Why is it so unlikely that it was inspired by Dredd to some degree?


----------



## Rukia (Nov 9, 2013)

Neither the Raid or Dredd inspired one another.  These were two separate projects in production at the same time that happened to take place in similar structures.


----------



## Tempproxy (Nov 9, 2013)

Uncle Acid said:


> Why is it so unlikely that it was inspired by Dredd to some degree?



Because the films creator already stated his source of inspiration.


----------



## Deleted member 84471 (Nov 9, 2013)

This is getting watched.


----------



## Cromer (Nov 10, 2013)

Speculation time!


I think Andi dies early in this one.


----------



## Deleted member 84471 (Nov 10, 2013)

Uncle Acid said:


> The Raid: Redemption wasn't exactly Dredd, but it was a great film nonetheless and I can't wait for this. I've got high expectations, even though I expect somethign in the lines of Taken 2 - watchable and entertaining, but not on par with the first one. Not even close. I hope it surprises me a little there.

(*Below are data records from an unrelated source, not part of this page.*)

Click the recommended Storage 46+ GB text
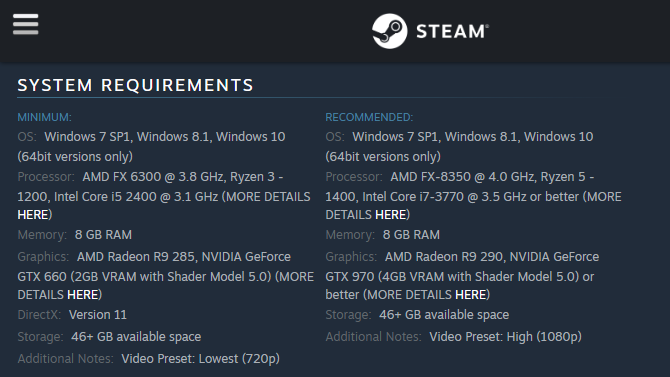670x377 pixels. (444, 315)
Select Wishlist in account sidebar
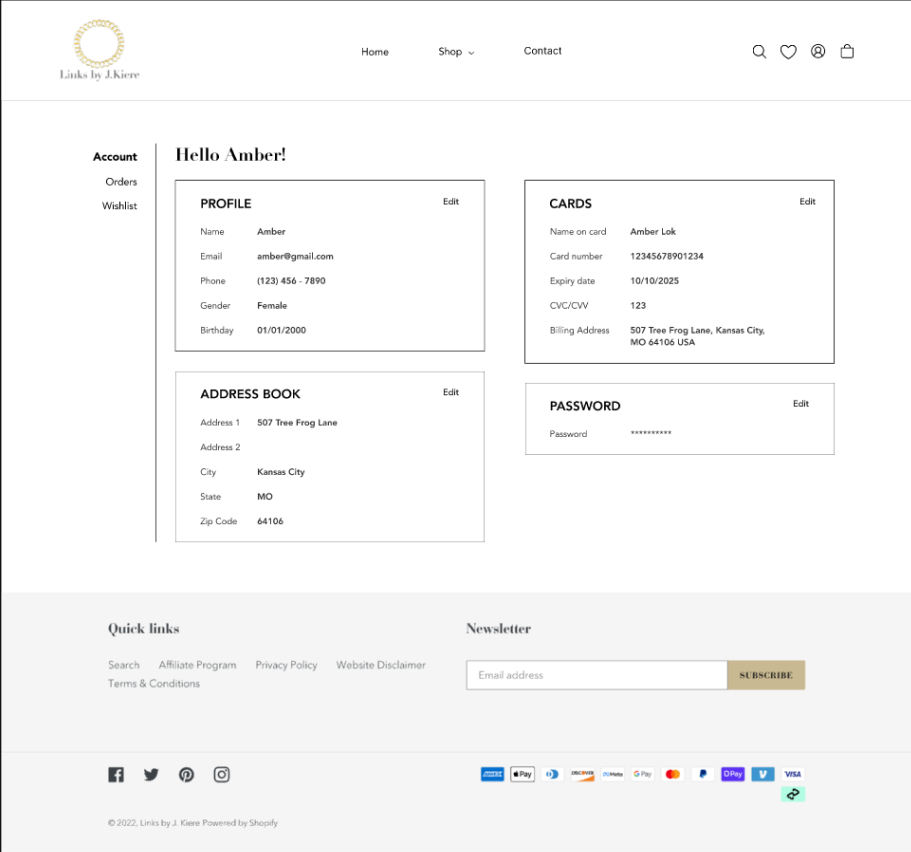This screenshot has height=852, width=911. (x=119, y=206)
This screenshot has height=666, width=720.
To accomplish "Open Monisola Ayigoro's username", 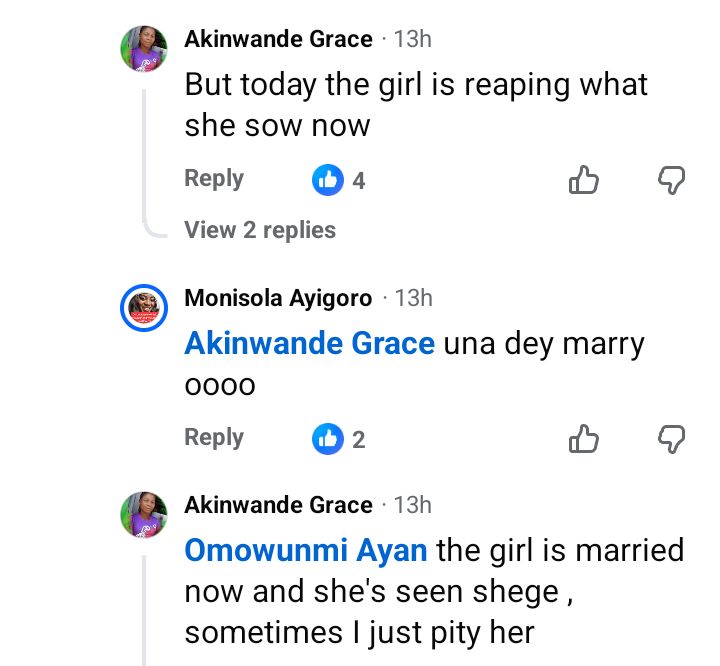I will 278,298.
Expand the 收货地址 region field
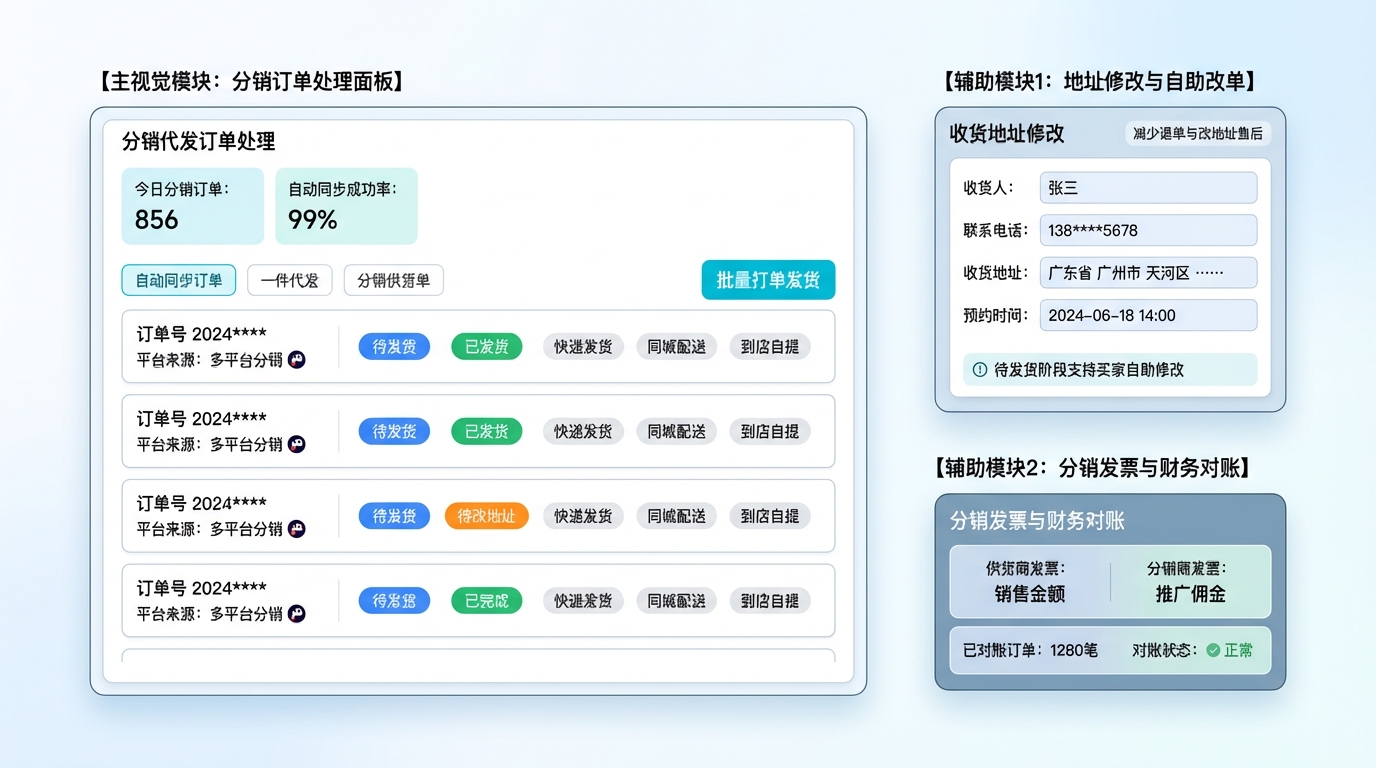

Yet to watch Dredd, but Taken 2 was literally one of the worst films I've ever seen. Not at all watchable/entertaining.


----------



## Zhen Chan (Nov 14, 2013)

Jesus chirst just take my money


----------



## Rukia (Nov 14, 2013)

I would block her hammer with my fist and overpower her!


----------



## Cromer (Nov 14, 2013)

Before or after your knuckles got pulverized?


----------



## Jake CENA (Nov 16, 2013)

I wanna see Prakaso beat up 3 guys at the same time. Or maybe 10. That should keep him entertained.


----------



## Cromer (Nov 16, 2013)

I wanna see Prakaso vs Mad Dog


----------



## Justice (Nov 24, 2013)




----------



## Taylor (Nov 30, 2013)

First time hearing about the sequel, high hopes for this one.


----------



## Crimson Dragoon (Nov 30, 2013)

shit looks tight


----------



## Grimmjowsensei (Dec 1, 2013)

Love it.

I recently saw the first one. Loved that too.


----------



## ghstwrld (Jan 2, 2014)

[youtube]MG9uFX3uYq4[/youtube]


The last shot... 

*.*


----------



## ghstwrld (Jan 2, 2014)

The lack of sound effects does hurt the scene with the baseball bat, though.


----------



## Stunna (Jan 2, 2014)

Any sound effects in that part of the trailer would have ruined it.


----------



## dream (Jan 2, 2014)

The new trailer is amazing.


----------



## Delta Shell (Jan 2, 2014)

Not gonna lie though.  I did a small jizz and a poo when I watched that trailer.


----------



## Mambo (Jan 25, 2014)

Time to use some of my national language... 
Film ini pasti gua tonton !!!

Also
[YOUTUBE]http://www.youtube.com/watch?v=jKdR1zTE74c[/YOUTUBE]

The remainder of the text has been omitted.